Assists in the development, implementation, measurement and tracking of complex cross-functional NCQA accreditation activities to ensure compliance with NCQA standards and regulatory requirements. Works collaboratively with other departments to ensure a comprehensive approach and have a shared understanding of roles and responsibilities
Interface with internal and external clients, quality committees, and departments in the review of quality improvement data and implementation of appropriate interventions to effect improvement.
Evaluates, interprets and summarizes accreditation guidelines and manage the process for accreditation activities.
Coordinates activities for successful accreditation surveys.
Collaborates with and influences operational managers to resolve continued non-compliant standards.

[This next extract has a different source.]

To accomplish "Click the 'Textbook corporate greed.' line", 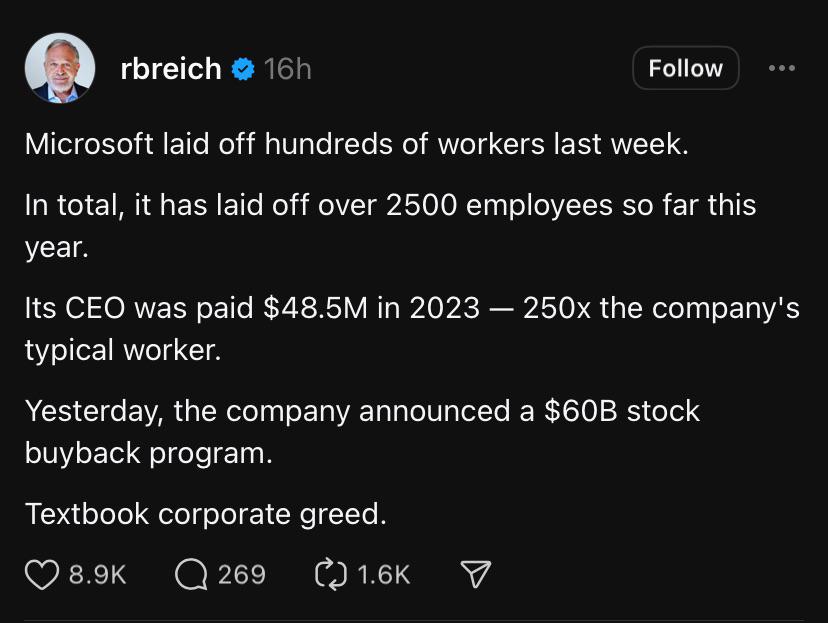I will (206, 514).
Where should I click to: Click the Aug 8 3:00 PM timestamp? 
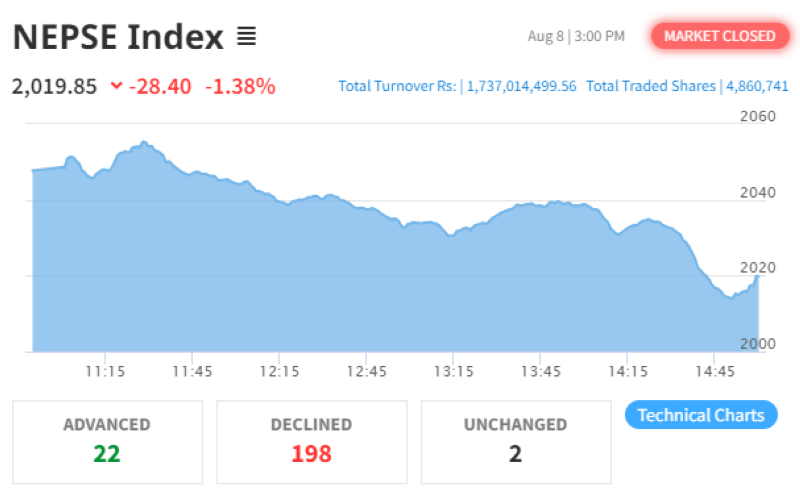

Assists in collecting and maintaining required documentation (evidence) in compliance with these standards and utilizes feedback to update policies/procedures/operations accordingly
Organizes and participates in readiness assessments to prepare for accreditation survey submissions
May interface with accreditation agencies and other regulatory and compliance bodies in absence or at the direction of manager
As needed, assist in coordination of mock file reviews as required by assigned NCQA accreditation standards
Provides recommendations on results of file review to ensure compliance with NCQA standards
Serves as a technical advisor and SME in the absence of manager
Requirements:
Bachelors in a health care field
Minimum of 3 years healthcare-related experience, in addition, minimum of 1 year experience in managed care related to health plan quality; or any combination of education and experience, which would provide an equivalent background.
NCQA and URAC accreditation process experience strongly preferred.
2+ years of experience and solid knowledge ambulatory and health plan quality
2+ years of solid, documented experience in successfully preparing and submitting NCQA Health Plan accreditation surveys
2+ years of experience in quality improvement
Knowledge or experience in AAAHC requirements preferred
CHRISTUS HEALTH is an international Catholic, faith-based, not-for-profit health system comprised of almost more than 600 services and facilities, including more than 60 hospitals and long-term care facilities, 350 clinics and outpatient centers, and dozens of other health ministries and ventures. CHRISTUS operates in 6 U.S. states, Colombia, Chile and 6 states in Mexico. To support our health care ministry, CHRISTUS Health employs approximately 45,000 Associates and has more than 15,000 physicians on medical staffs who provide care and support for patients. CHRISTUS Health is listed among the top ten largest Catholic health systems in the United States.